# Premium Economy



## Karl89 (Feb 20, 2005)

Gents,

Anyone have experience with Premium Economy partcularly Air France's product?

I have an upgrade certificate for business class but shoud I save it for a longer trip than Paris-Newark later this month?

Thanks in advance.


----------



## hockeyinsider (May 8, 2006)

Karl89 said:


> Gents,
> 
> Anyone have experience with Premium Economy partcularly Air France's product?
> 
> ...


I am curious too, as KLM and Air France's premium economy isn't terribly more expensive than standard economy yet it considerably cheaper than first-class.

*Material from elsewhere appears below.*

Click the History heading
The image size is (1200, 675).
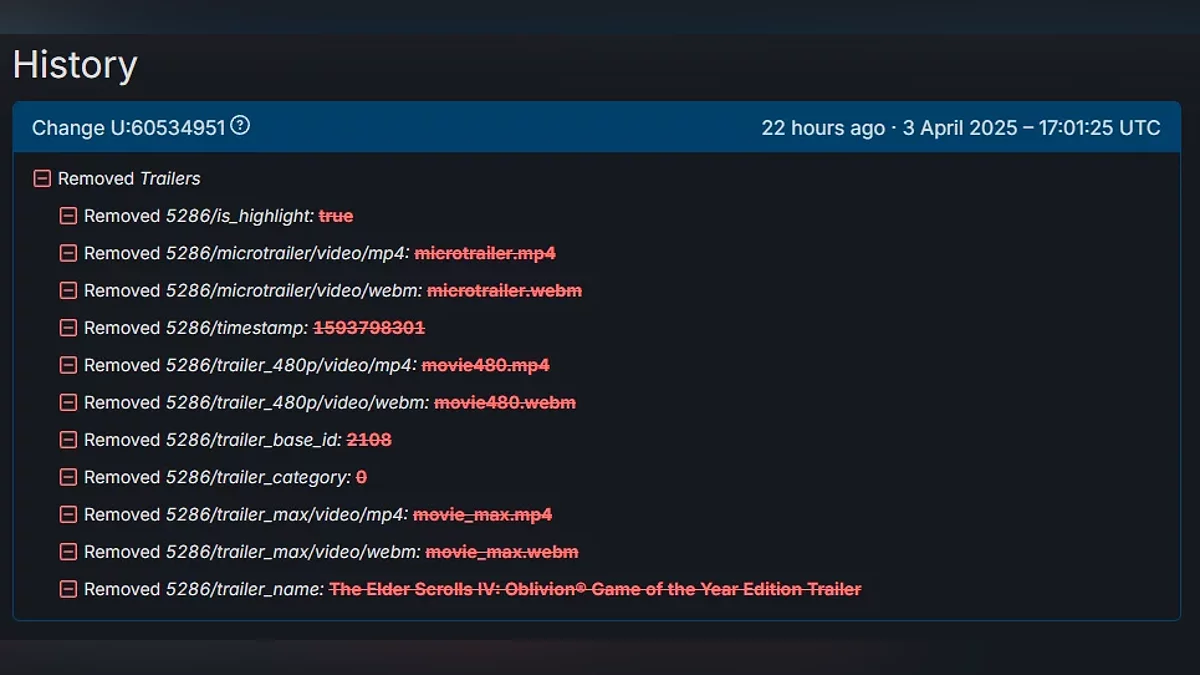[75, 65]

Having flown Air France standard economy -- or whatever they call it -- across the Atlantic on a couple of occasions, I will say the service and food is far superior to standard economy -- i.e. steerage class -- on any U.S. flagged airline.


----------



## Canadian (Jan 17, 2008)

I own stock in Westjet which is a Canadian airline which bridges economy with business. Seats are leather, you get your own TV, but you have to pay for drinks and headsets. I've flown Westjet over a dozen times and love the service. I've even applied for work with them Shortly after 9/11 the stewardesses would tell corny jokes and be quick with the drink cart. 

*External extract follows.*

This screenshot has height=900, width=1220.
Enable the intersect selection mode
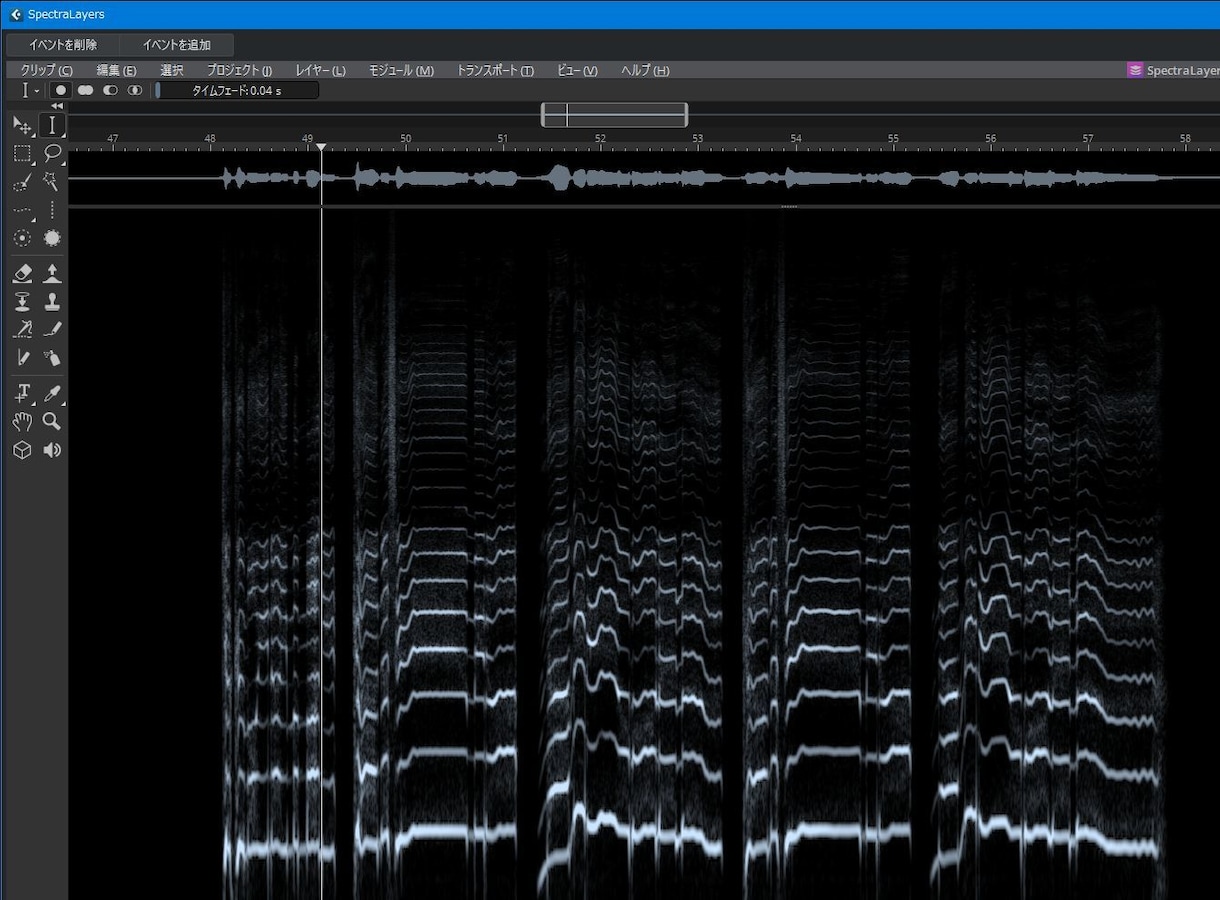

Westjet also is nice to fly in because (until very recently, now they charge 25 bucks) you got a 2nd piece of luggage checked for free. If you wanted to watch a movie or special concert, the CC device in the seatback TV would take 4-5 dollars from your CC and you could watch a full length movie. 

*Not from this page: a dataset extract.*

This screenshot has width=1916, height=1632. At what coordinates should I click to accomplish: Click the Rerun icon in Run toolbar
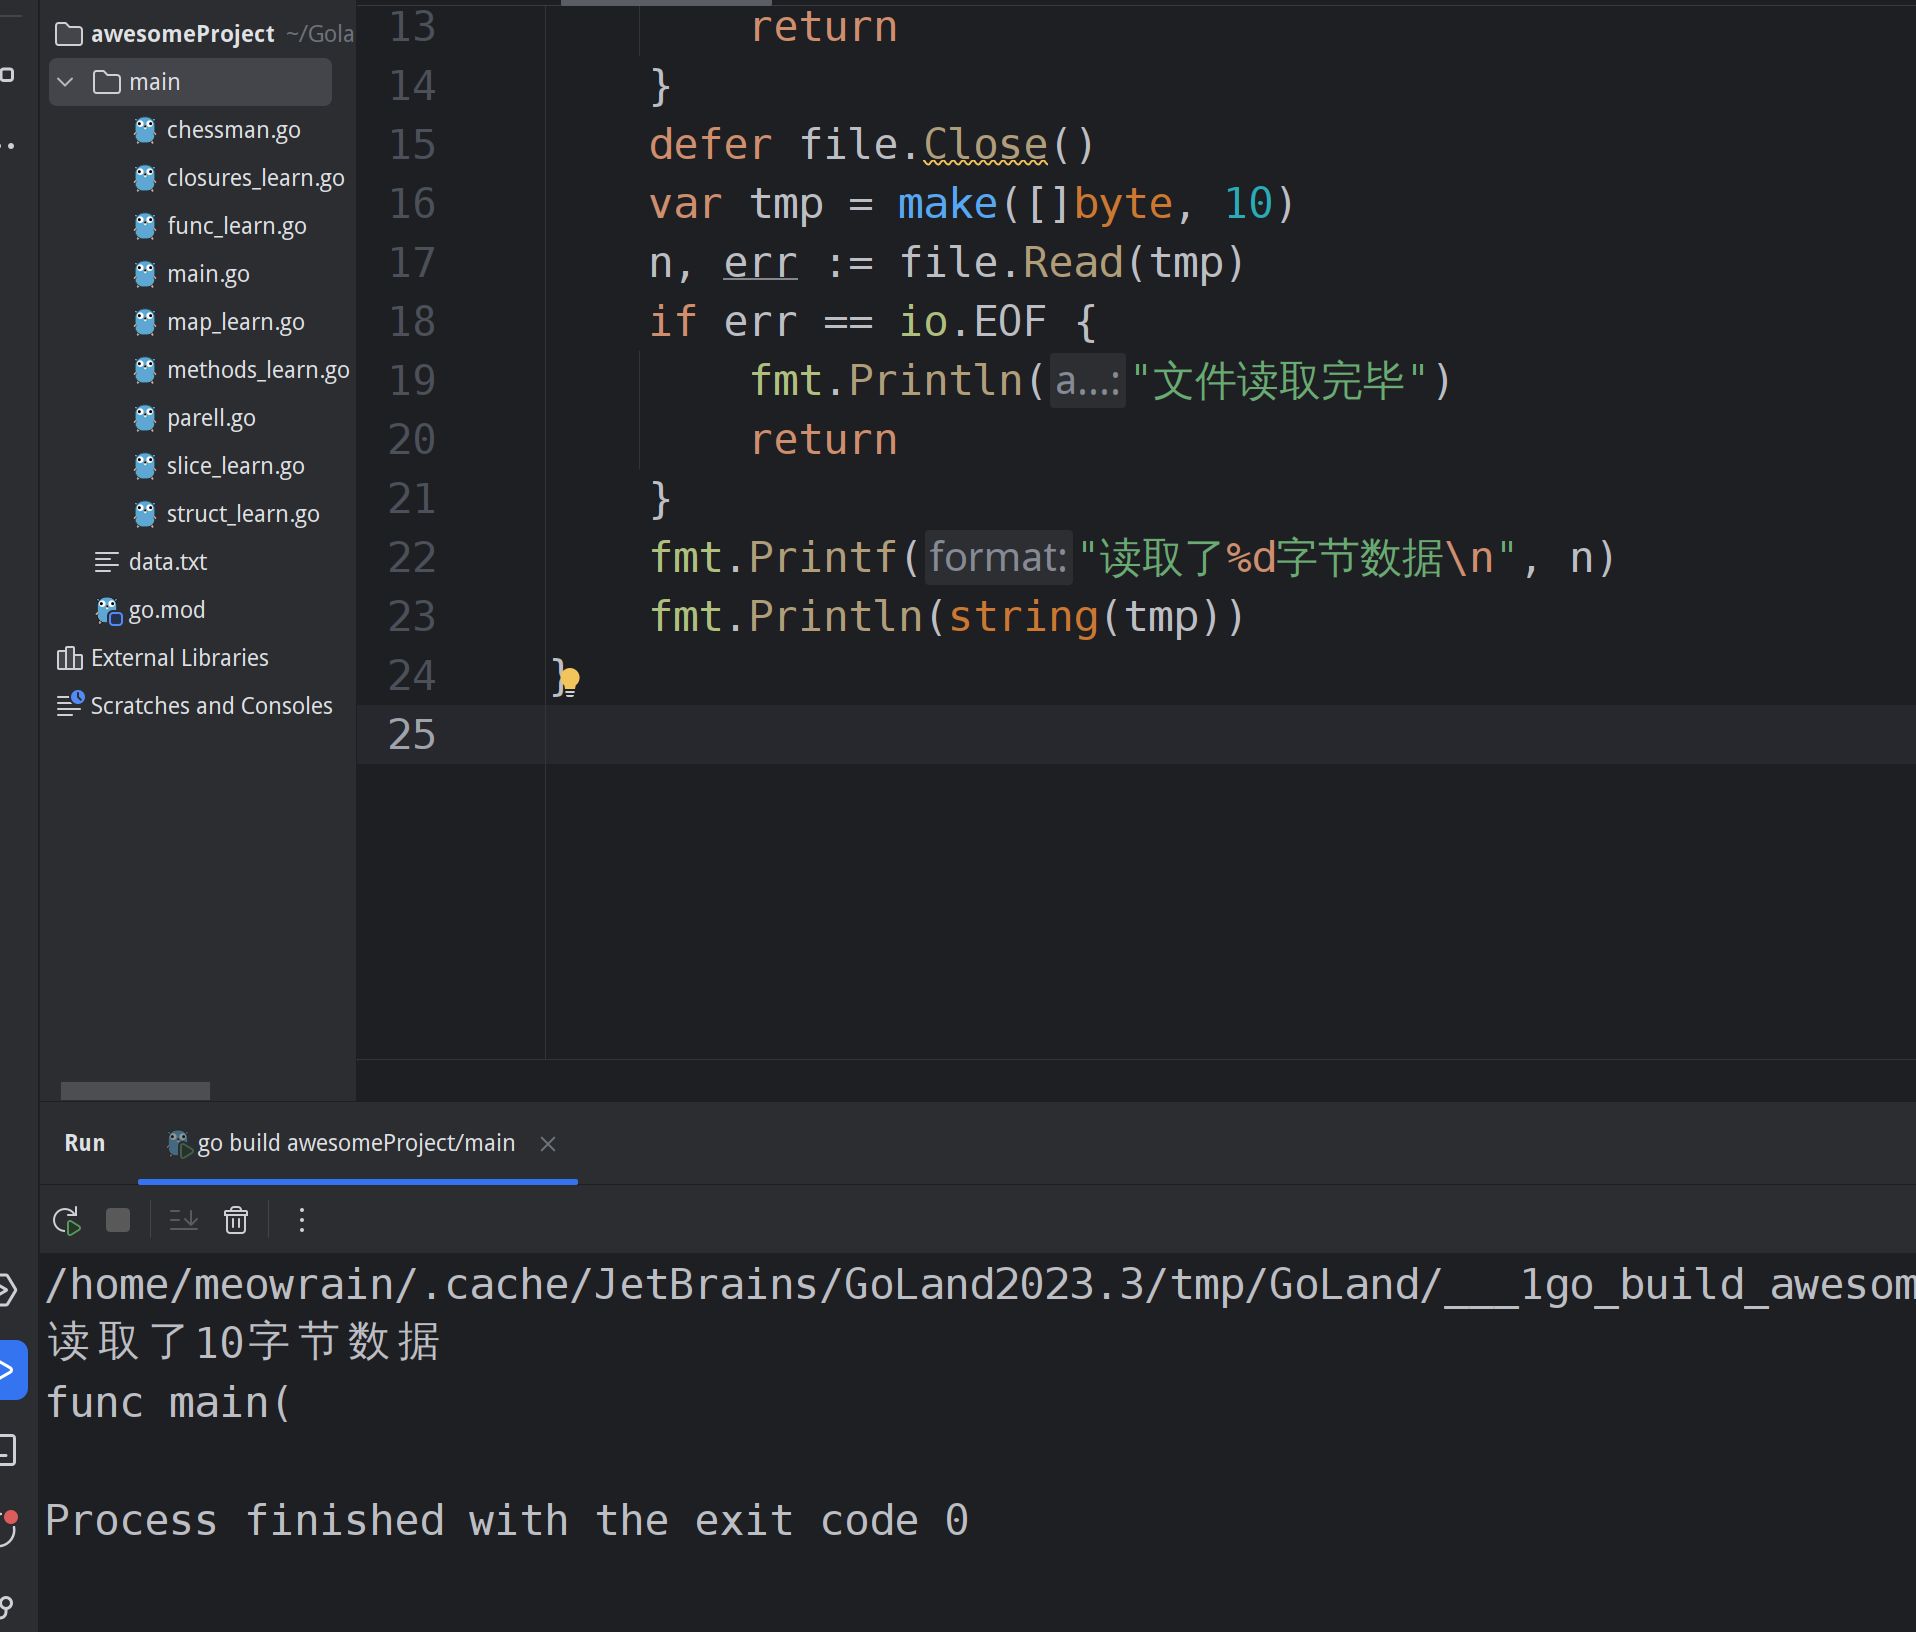tap(66, 1220)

I especially prefer Westjet when flying the redeye. If you want to sleep, they'll give you a pillow and blanket for 8 bucks.

I know it sounds like you pay for everything, but you do the same on Air Canada and Air Canada is routinely 50-120 dollars more.

Tom


----------



## blairrob (Oct 30, 2010)

The most important difference to me is the added legroom- I am a little shy of 6' 3" and really appreciate the difference even though it's only a few inches. The other add ons I really don't notice.


----------



## WouldaShoulda (Aug 5, 2009)

Do the serve jumbo shrimp in premium economy??


----------



## blairrob (Oct 30, 2010)

WouldaShoulda said:


> Do the serve jumbo shrimp in premium economy??


No, and thankfully no foie gras either. I do appreciate the variety of newspapers available, something that has disappeared in some economy classes here.


----------



## WouldaShoulda (Aug 5, 2009)

This reminds me of shopping for my wife.

She's a petite large!!


----------